◆ WHAT TO WORK ON
Arrange each line of the material below as a JSON list of strings, one string per line and blank lines omitted, leaving out the pictures.

◆ DATA SUPPLIED
---*---

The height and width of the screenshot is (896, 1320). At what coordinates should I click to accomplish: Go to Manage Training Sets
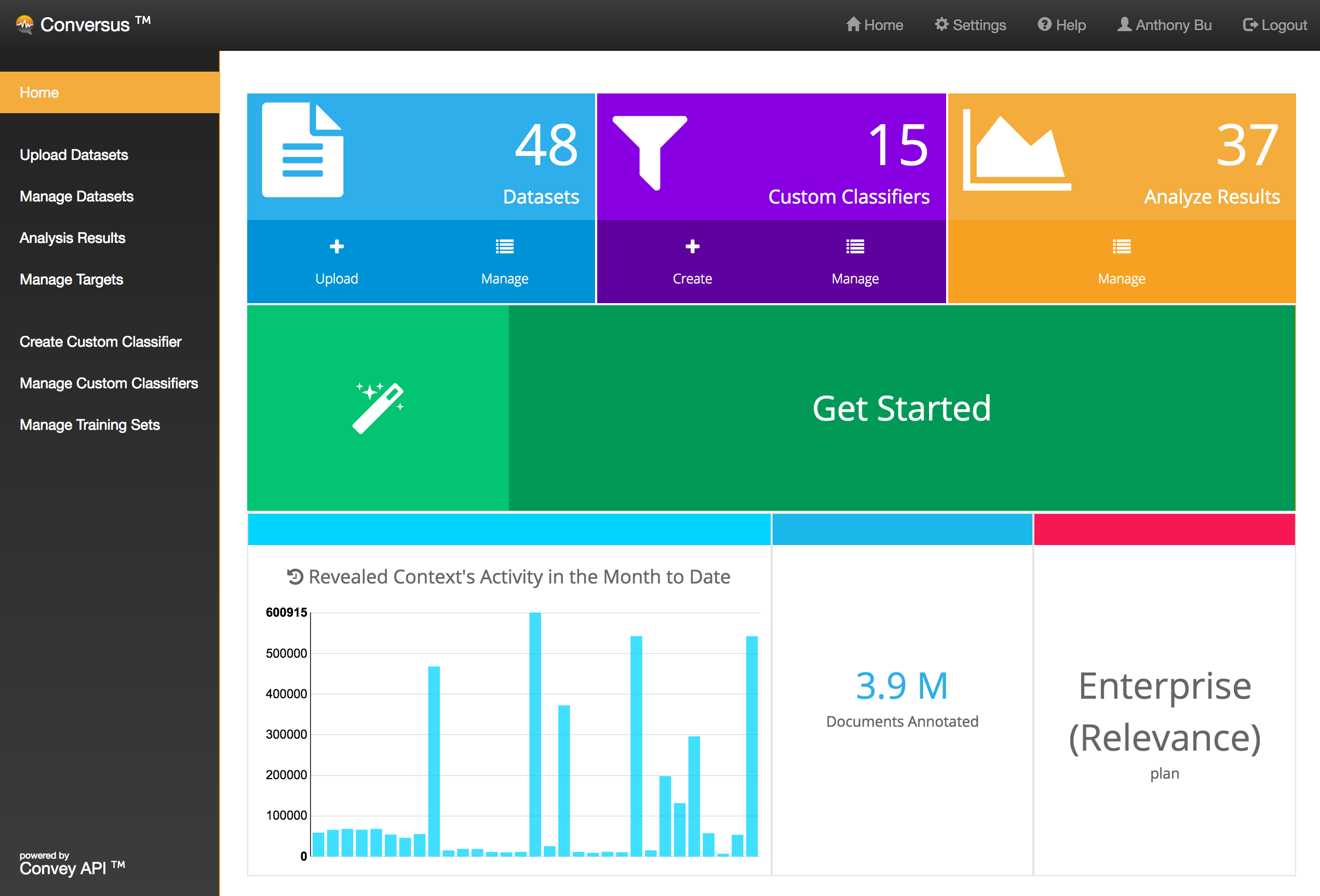coord(90,425)
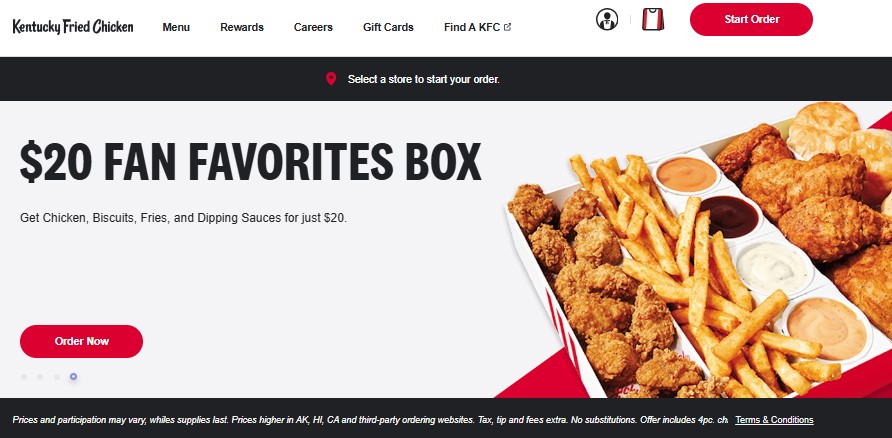Open the Rewards navigation item
This screenshot has width=892, height=438.
[242, 27]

---*---

◆ REPLY
[
  "The height and width of the screenshot is (896, 1320). At what coordinates should I click to accomplish: Go to Manage Training Sets",
  "coord(90,425)",
  "Open the Rewards navigation item",
  "This screenshot has width=892, height=438.",
  "[242, 27]"
]